WORK ORDER A – In the passage on horse immune genes, how many horses supplied the genetic data that was analyzed?
WORK ORDER B – Decide whether each statement agrees with the passage on horse immune genes: (i) the researchers worked with scientists in England, Iceland and Norway; (ii) MHCI genes monitor for infections in surrounding cells; (iii) the study covered four horse breeds. For each, answer yes or no and quote the words of the passage that decide it.
WORK ORDER C – Transcribe the part of the passage on horse immune genes starting with "The University of" and going on through "have evolved separately.".

SELECTED PASSAGE –
=== Begin Enclosure ===
The discovery highlights diversity in immune system genes.

The University of Edinburgh’s Royal (Dick) School of Veterinary Studies have identified a range of newly uncovered gene sequences in horses’ immune systems.

The discovery of these new gene sequences reveals a larger variety of equine immune genes than were previously known, providing a stronger insight into the genetic makeup of horses and how they fight disease.

The researchers collaborated with scientists in England, Iceland and Norway to conduct analysis of genetic data from 168 horses, across three European breeds. The group used genetic sequencing technology to examine immune genes, known as Major Histocompatibility Complex (MHC), in Thoroughbred, Icelandic and Norwegian Fjords.

The analysis revealed a diversity in the immune systems’ genes when compared with horse populations which have evolved separately.

These gene sets come in two main types: MHCI and MHCII. Each type contains a complex arrangement of combinations which varies significantly per individual, supporting the immune system with recognising threats.

The analysis discovered 152 sequences of MHCI genes, which are responsible for monitoring infections within cells. It also found 117 new sequences of MHCII, which monitor for infections in surrounding cells.
=== End Enclosure ===
INFORMATION –
=== Begin Enclosure ===
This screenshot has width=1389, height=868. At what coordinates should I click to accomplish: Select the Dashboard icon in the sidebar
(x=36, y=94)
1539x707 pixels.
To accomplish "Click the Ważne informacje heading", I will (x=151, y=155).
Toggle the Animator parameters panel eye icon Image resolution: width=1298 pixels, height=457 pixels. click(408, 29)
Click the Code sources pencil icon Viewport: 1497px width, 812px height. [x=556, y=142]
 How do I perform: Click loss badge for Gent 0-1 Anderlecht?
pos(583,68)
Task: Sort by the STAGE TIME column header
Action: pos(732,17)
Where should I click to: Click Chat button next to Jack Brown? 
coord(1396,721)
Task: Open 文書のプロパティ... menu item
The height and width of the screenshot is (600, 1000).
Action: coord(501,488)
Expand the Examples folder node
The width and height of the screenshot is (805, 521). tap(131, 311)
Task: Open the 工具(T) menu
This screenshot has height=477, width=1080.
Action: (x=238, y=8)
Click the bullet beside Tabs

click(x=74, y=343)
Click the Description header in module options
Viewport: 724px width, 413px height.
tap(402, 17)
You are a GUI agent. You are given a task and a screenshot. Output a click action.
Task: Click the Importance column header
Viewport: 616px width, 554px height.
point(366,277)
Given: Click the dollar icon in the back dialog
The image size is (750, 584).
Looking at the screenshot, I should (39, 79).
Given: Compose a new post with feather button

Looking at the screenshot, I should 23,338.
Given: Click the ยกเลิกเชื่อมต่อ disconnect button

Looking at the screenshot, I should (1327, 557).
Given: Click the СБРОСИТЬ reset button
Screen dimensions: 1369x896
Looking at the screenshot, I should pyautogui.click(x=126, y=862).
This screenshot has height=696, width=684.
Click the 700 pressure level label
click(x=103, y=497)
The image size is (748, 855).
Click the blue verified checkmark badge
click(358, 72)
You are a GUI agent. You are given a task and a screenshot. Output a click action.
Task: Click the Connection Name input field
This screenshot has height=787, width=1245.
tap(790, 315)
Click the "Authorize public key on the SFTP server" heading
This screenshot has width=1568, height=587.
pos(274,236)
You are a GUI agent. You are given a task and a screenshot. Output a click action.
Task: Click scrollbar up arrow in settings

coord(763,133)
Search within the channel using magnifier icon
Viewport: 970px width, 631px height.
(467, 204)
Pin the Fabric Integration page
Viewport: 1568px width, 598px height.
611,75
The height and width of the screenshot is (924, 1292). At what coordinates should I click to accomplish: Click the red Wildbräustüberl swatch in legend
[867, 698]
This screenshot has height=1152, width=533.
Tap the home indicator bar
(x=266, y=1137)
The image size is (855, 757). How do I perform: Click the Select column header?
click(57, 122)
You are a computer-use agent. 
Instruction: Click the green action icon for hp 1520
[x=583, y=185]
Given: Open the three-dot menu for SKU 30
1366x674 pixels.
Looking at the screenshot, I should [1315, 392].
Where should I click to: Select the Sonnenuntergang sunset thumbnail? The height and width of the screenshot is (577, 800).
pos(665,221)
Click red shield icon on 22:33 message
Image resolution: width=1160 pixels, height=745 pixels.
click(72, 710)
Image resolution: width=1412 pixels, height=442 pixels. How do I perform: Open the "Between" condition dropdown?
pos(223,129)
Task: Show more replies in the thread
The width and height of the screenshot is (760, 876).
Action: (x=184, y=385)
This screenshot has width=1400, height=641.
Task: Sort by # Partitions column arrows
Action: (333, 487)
=== End Enclosure ===
EXPECTED ANSWER A – 168 horses, across three European breeds.

EXPECTED ANSWER B –
(i) Yes: "The researchers collaborated with scientists in England, Iceland and Norway."
(ii) No: "152 sequences of MHCI genes, which are responsible for monitoring infections within cells."
(iii) No: "across three European breeds."

EXPECTED ANSWER C –
The University of Edinburgh’s Royal (Dick) School of Veterinary Studies have identified a range of newly uncovered gene sequences in horses’ immune systems.

The discovery of these new gene sequences reveals a larger variety of equine immune genes than were previously known, providing a stronger insight into the genetic makeup of horses and how they fight disease.

The researchers collaborated with scientists in England, Iceland and Norway to conduct analysis of genetic data from 168 horses, across three European breeds. The group used genetic sequencing technology to examine immune genes, known as Major Histocompatibility Complex (MHC), in Thoroughbred, Icelandic and Norwegian Fjords.

The analysis revealed a diversity in the immune systems’ genes when compared with horse populations which have evolved separately.